Please find every line in the material below that contains the word "Viewport", matching case exactly, and copy each of those lines in full.

○ ○ ○ ○ ○

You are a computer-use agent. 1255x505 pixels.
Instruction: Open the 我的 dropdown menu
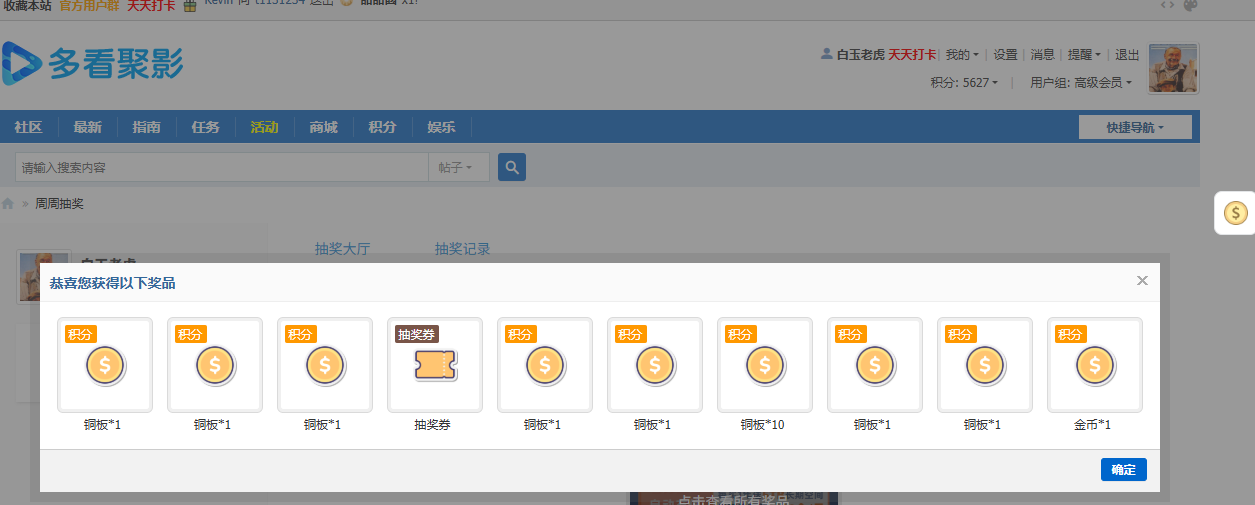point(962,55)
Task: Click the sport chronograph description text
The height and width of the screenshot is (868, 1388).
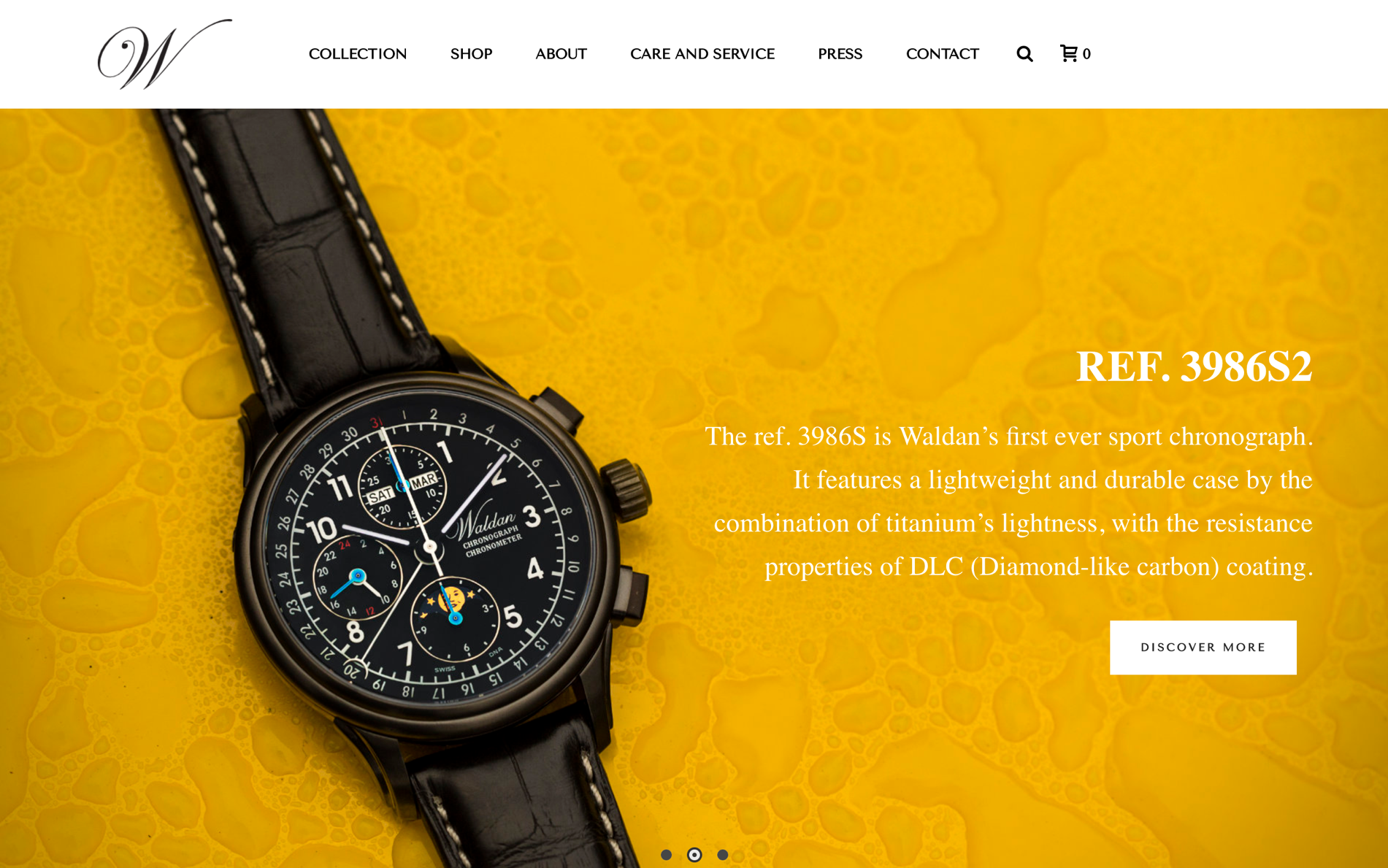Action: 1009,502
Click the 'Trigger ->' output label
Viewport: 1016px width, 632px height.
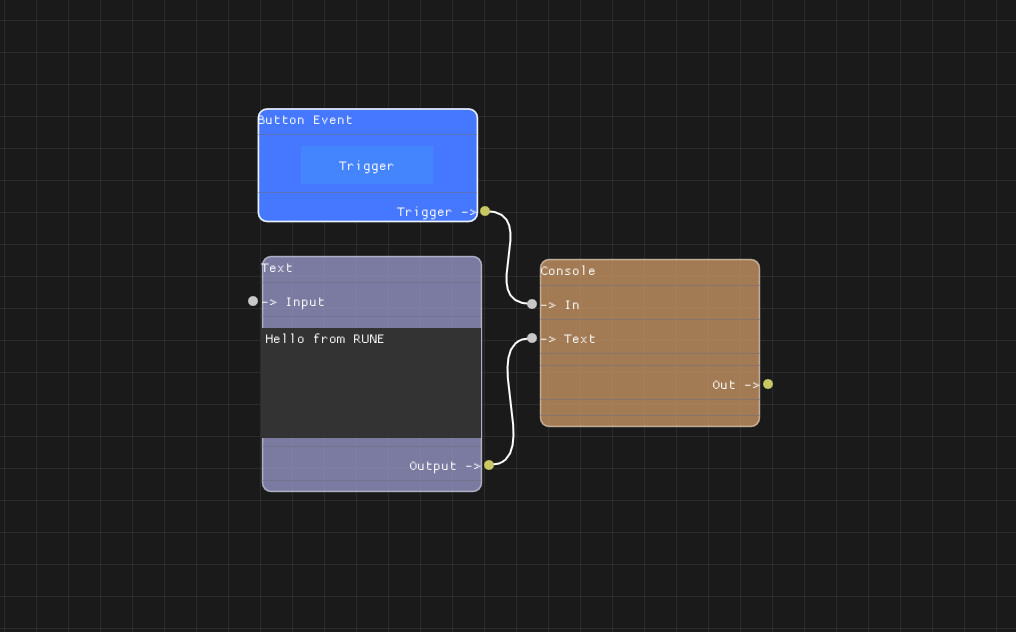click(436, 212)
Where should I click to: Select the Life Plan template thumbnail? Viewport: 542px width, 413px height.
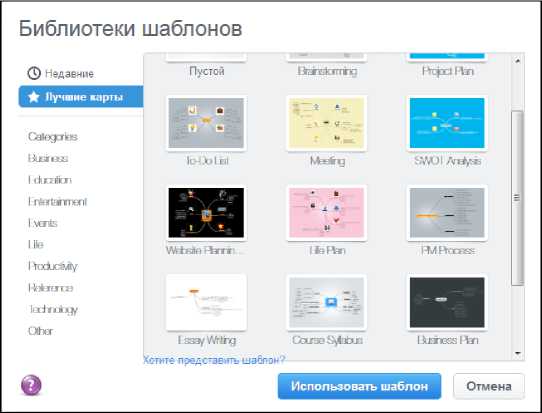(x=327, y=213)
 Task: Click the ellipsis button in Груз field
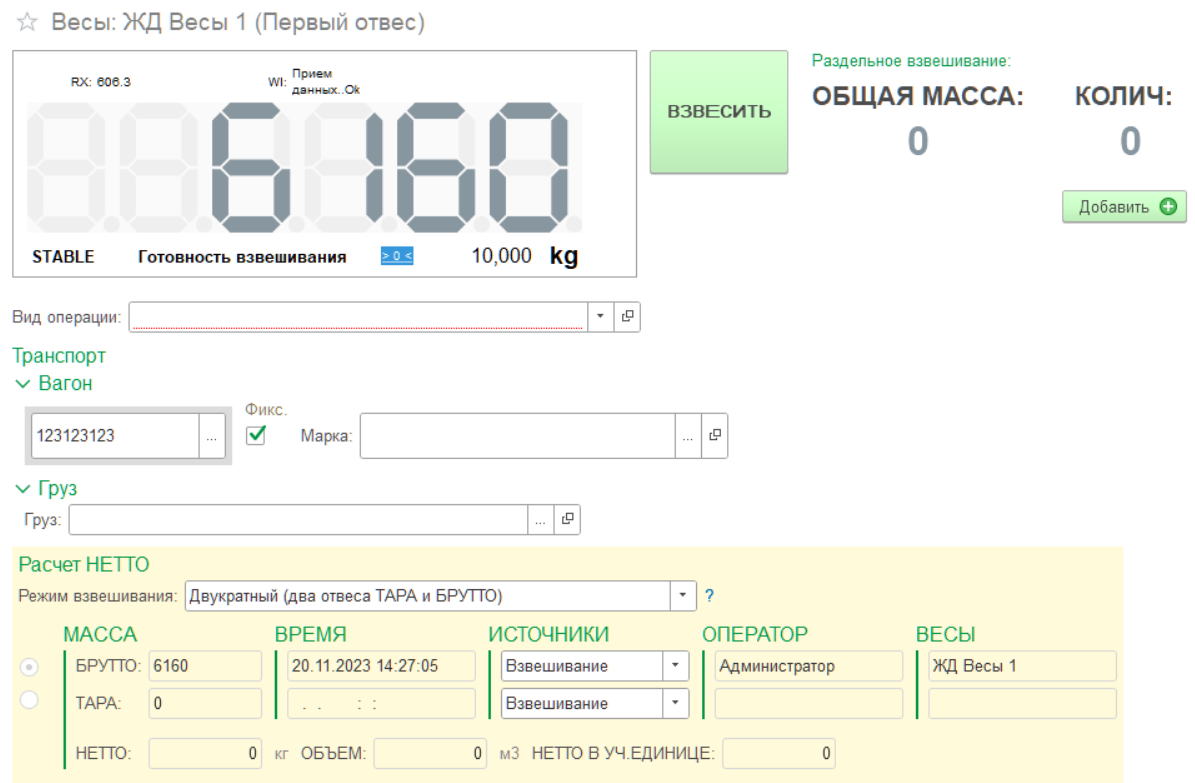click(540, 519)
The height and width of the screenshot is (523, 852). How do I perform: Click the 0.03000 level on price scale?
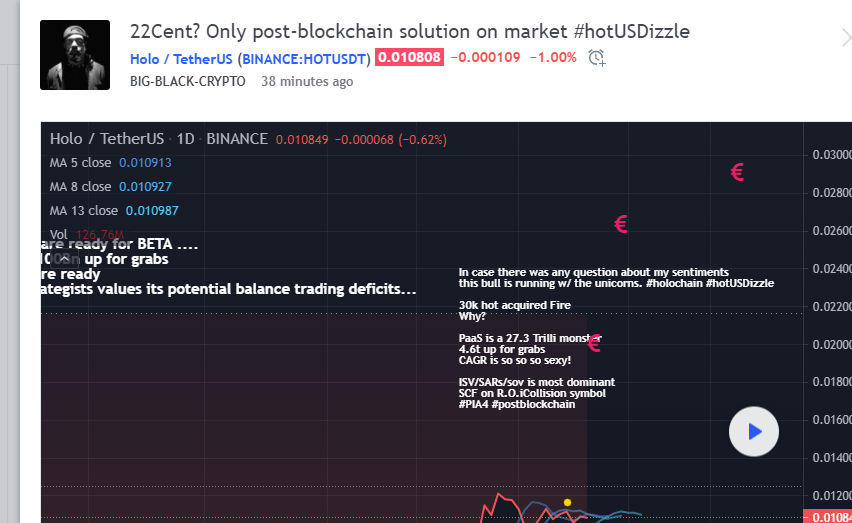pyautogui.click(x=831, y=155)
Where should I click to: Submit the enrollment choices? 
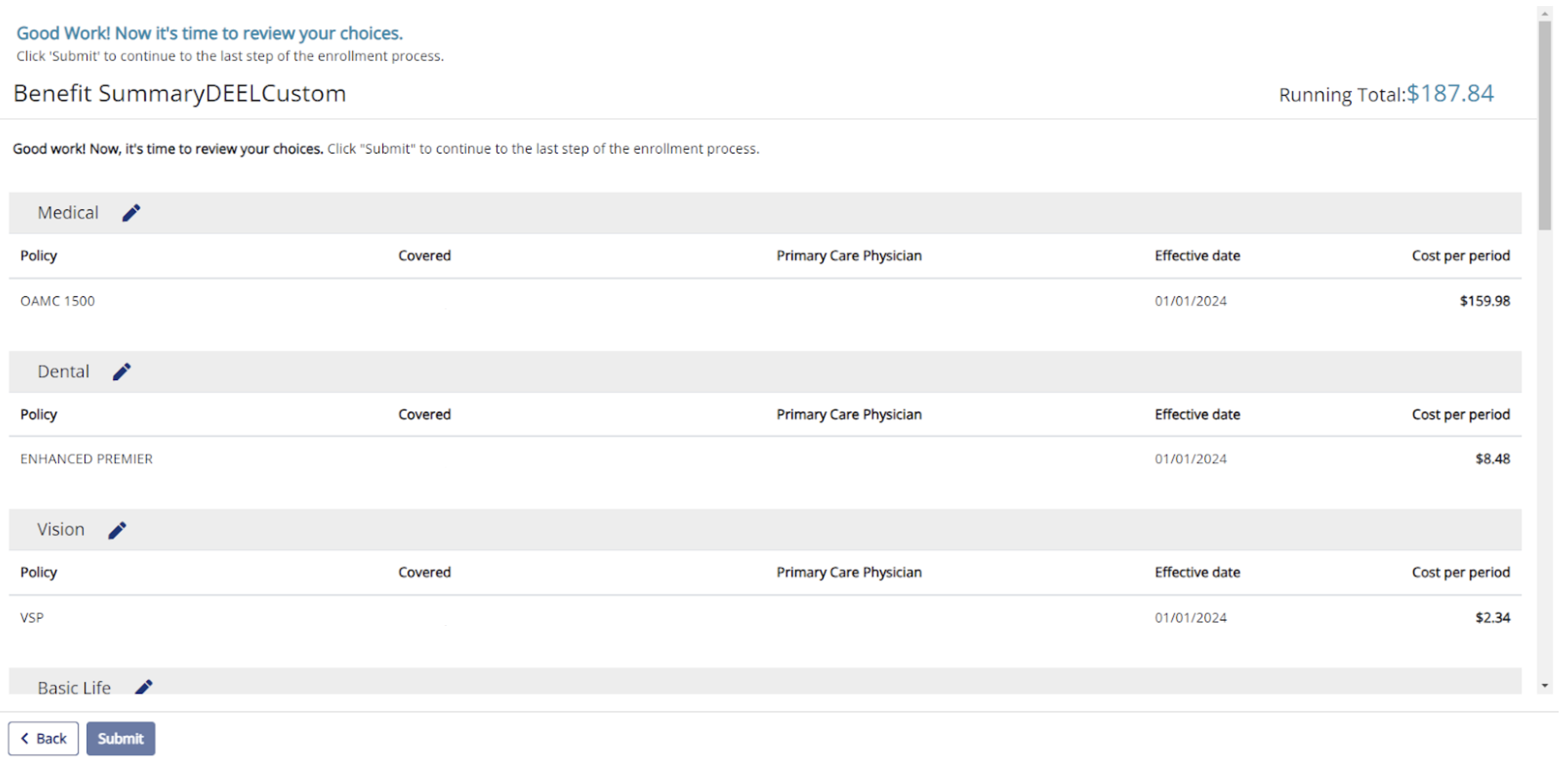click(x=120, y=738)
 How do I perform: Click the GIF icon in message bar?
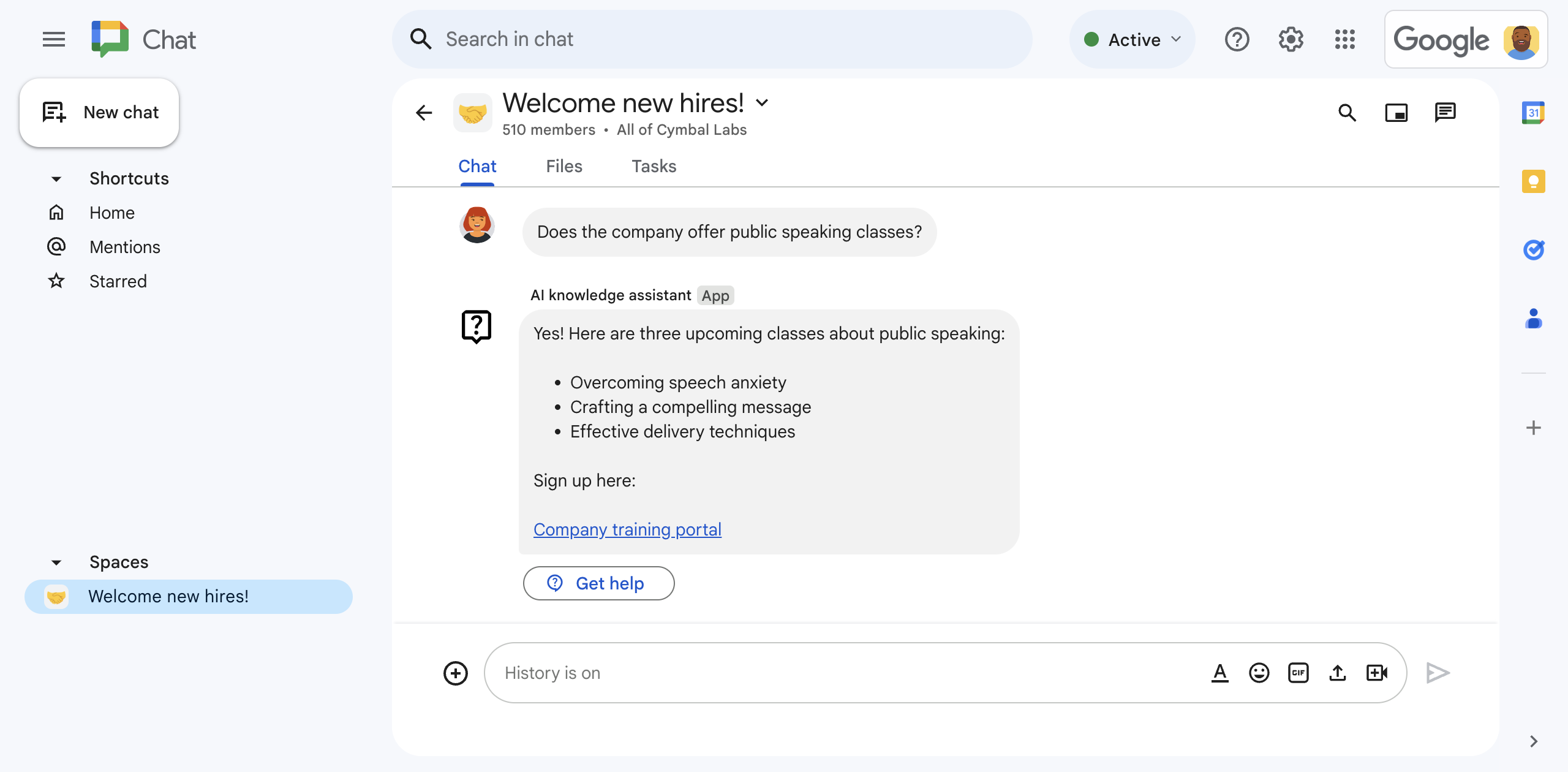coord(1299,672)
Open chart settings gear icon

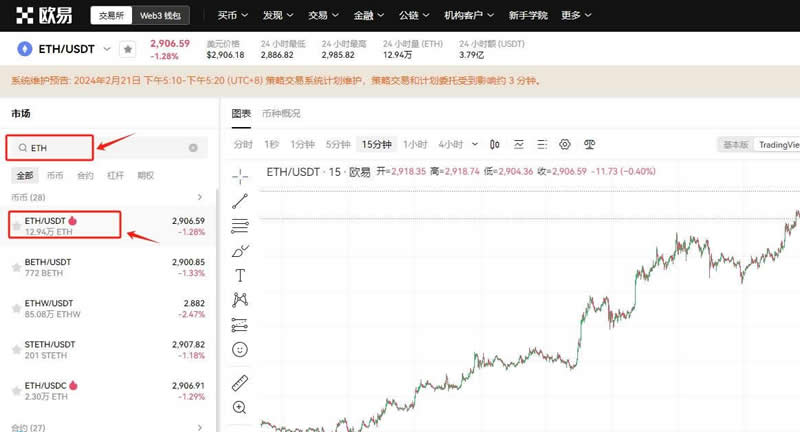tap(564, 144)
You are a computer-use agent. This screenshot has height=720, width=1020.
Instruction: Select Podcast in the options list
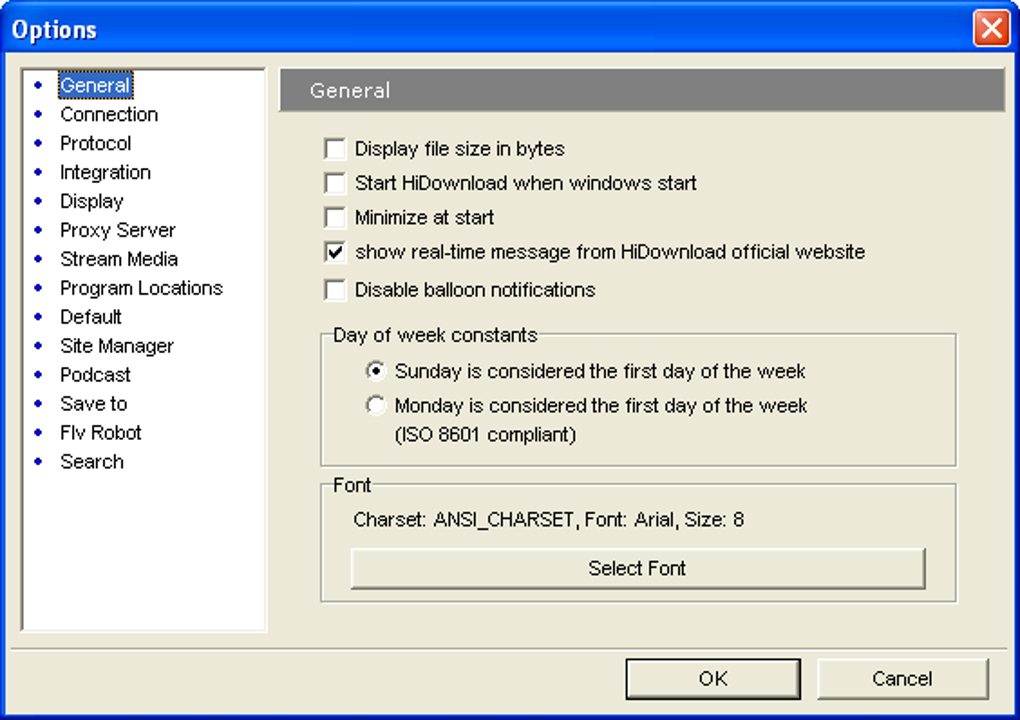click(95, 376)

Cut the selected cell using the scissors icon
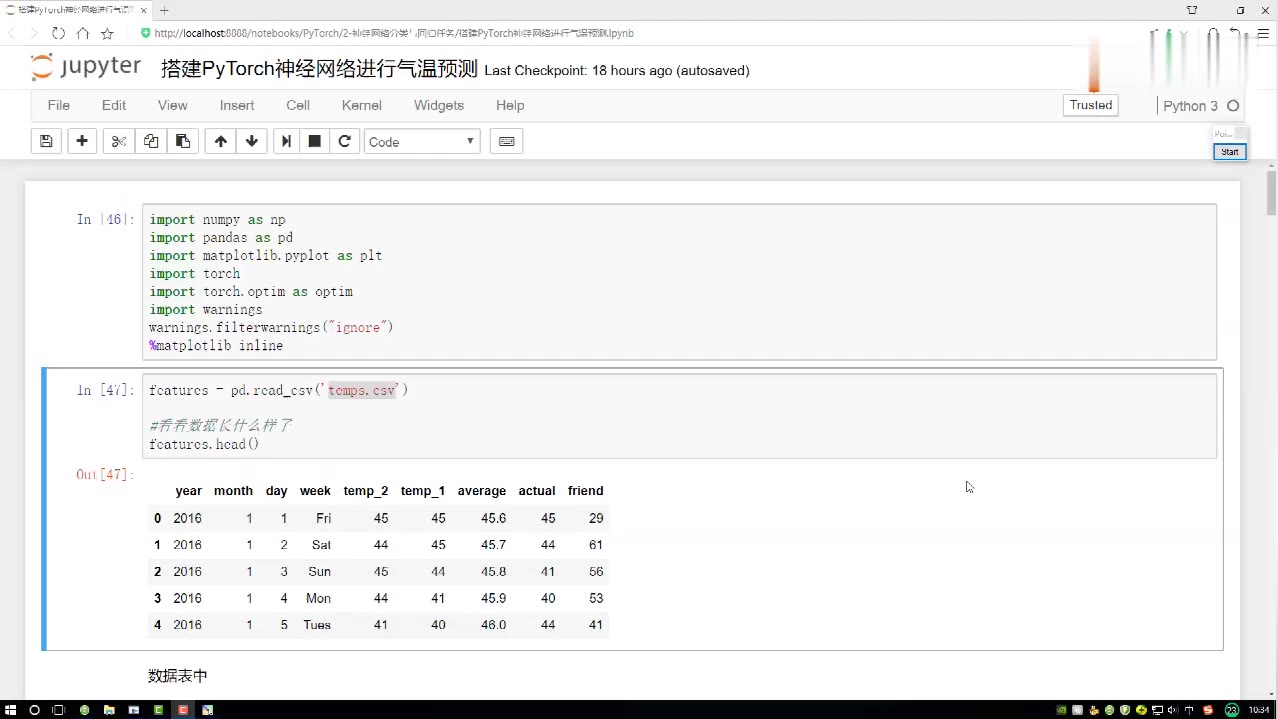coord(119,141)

○ ○ ○ ○ ○

• Correct answer:
Viewport: 1016px width, 632px height.
Where should I click to: Select the Life Plan template thumbnail? Viewport: 542px width, 413px height.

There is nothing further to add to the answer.